> Excerpted passage
- Forbidden to randomly seize unattended homeless belongings, city asks SCOTUS to overturn ruling
U.S. Supreme Court
Forbidden to randomly seize unattended homeless belongings, city asks SCOTUS to overturn ruling
Posted Feb 28, 2013 4:04 PM CST
By Terry Carter
The city of Los Angeles is expected to ask the U.S. Supreme Court today to overturn an injunction preventing the removal and destruction of personal property left unattended on sidewalks by the homeless, the Los Angeles Times reports.
The San Francisco-based 9th U.S. Circuit Court of Appeals upheld the injunction last September, saying the city could seize such property only if it has been clearly abandoned, not just temporarily left unattended, or poses an immediate health or safety threat or might be needed as evidence of a crime.
Many cities around the country are struggling with ever-increasing numbers of homeless. If the high court takes the case, any ruling likely will be far-reaching.
Los Angeles’ so-called skid row, actually the Central City East section of downtown, has the city’s heaviest concentration of homeless residents. A recent outbreak of tuberculosis prompted scientists from the Centers for Disease Control to visit the city, and Los Angeles officials have advised police patrolling skid row to wear masks. the Los Angeles Times' L.A. Now blog reported.
It is with that backdrop that city attorney announced the scheduled Supreme Court filing that, in effect, declares a public health disaster, and issued a statement saying there is an obligation to both the homeless and other residents and businesses on skid row to regularly clean the streets and sidewalks. “The current outbreak of tuberculosis among that most vulnerable population should serve as a stern reminder to all of us just who and what is at risk,” city attorney Carmen Trutanich said in the prepared statement.
Besides random sweeps that removed and destroyed property while some homeless residents were away using restrooms or on other brief ventures—a sweep like this is what prompted the original court case—the city also has announced cleanups in advance and tagged and bagged property for retrieval by the owners. The latter effort was lauded by homeless advocates.
A lawyer for the homeless, Carol Sobel, said the TB outbreak is not related to belongings left on sidewalks and streets and accused the city of deliberately letting the cleanliness situation worsen to help prove their case. “They have a public health issue of their making.”

> What is needed
In the report on Los Angeles and homeless belongings, what did the recent tuberculosis outbreak prompt scientists from the Centers for Disease Control to do?

> Data shown
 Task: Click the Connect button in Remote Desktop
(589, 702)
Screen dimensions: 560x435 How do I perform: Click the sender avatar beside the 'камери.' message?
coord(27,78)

> Written answer
To visit the city.